Consider the following scenario applicable to a motor carrier company. The company has a valued driver who is diagnosed with cancer and must go on medical leave to obtain treatment. During the course of the illness the driver is prescribed and consumes marijuana to assist with the symptoms associated with chemotherapy. He possesses the legal limit of 150 grams during each 30-day period of his leave. Fortunately, the driver recovers and is no longer prescribed marijuana and no longer consumes the drug. The driver now passes all drug tests.
Based on the powers listed in the INA, it is entirely conceivable that when the driver truthfully acknowledges his prior use when asked, even though the driver wasn’t violating the law in Canada at the time, the border officer may properly determine that the driver has admitted to a violation of a controlled substances law of the United States.
Commercial carriers whose drivers travel on routes to the United States are subject to drug and alcohol testing in conformity with the U.S. Department of Transportation (“U.S. DOT”). Carriers are no doubt aware that the U.S. DOT has issued statements to confirm that, while certain states have made recreational use of the drug legal and medical marijuana use is on the rise, these facts do not negate the U.S. DOT’s regulations.
Rather, in no uncertain terms, the Office of Drug and Alcohol Policy and Compliance states that medical examiners will not excuse a failed drug test simply because the driver consumed drugs as a result of legal recreational use or a medical prescription.
An employer’s ability to accommodate employees who use medical marijuana may also be affected.
Human Rights legislation in Canada imposes a duty on all employers to accommodate employees to the point of undue hardship. However, where a key component of an employee’s position requires cross border travel, an employer would be well advised to carefully consider whether the point of undue hardship has been reached if the employee may not be entitled to enter the United States as a result of possessing marijuana or sharing marijuana, even if doing so was lawful in Canada.
Accordingly, employers whose businesses include cross border travel should clarify their employment policies, so that employees understand that the change in Canada’s legal regime to permit the use of marijuana may impact employees’ ability to perform the duties of their jobs.

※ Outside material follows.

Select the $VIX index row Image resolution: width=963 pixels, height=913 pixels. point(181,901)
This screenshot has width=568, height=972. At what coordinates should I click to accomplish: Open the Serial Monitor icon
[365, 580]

Employers should consider:
- Drafting clear employment policies that addresses requirements around drug use for employees who must cross the border;
- Including contractual provisions in employment contracts concerning termination where an employee is found inadmissible to the United States.
- Conducting training for all employees that may be required to travel to the United States with respect to the consequences of drug possession and use.
Note: This article is of a general nature only and is not exhaustive of all possible legal rights or remedies. In addition, laws may change over time and should be interpreted only in the context of particular circumstances such that these materials are not intended to be relied upon or taken as legal advice or opinion. Readers should consult a legal professional for specific advice in any particular situation.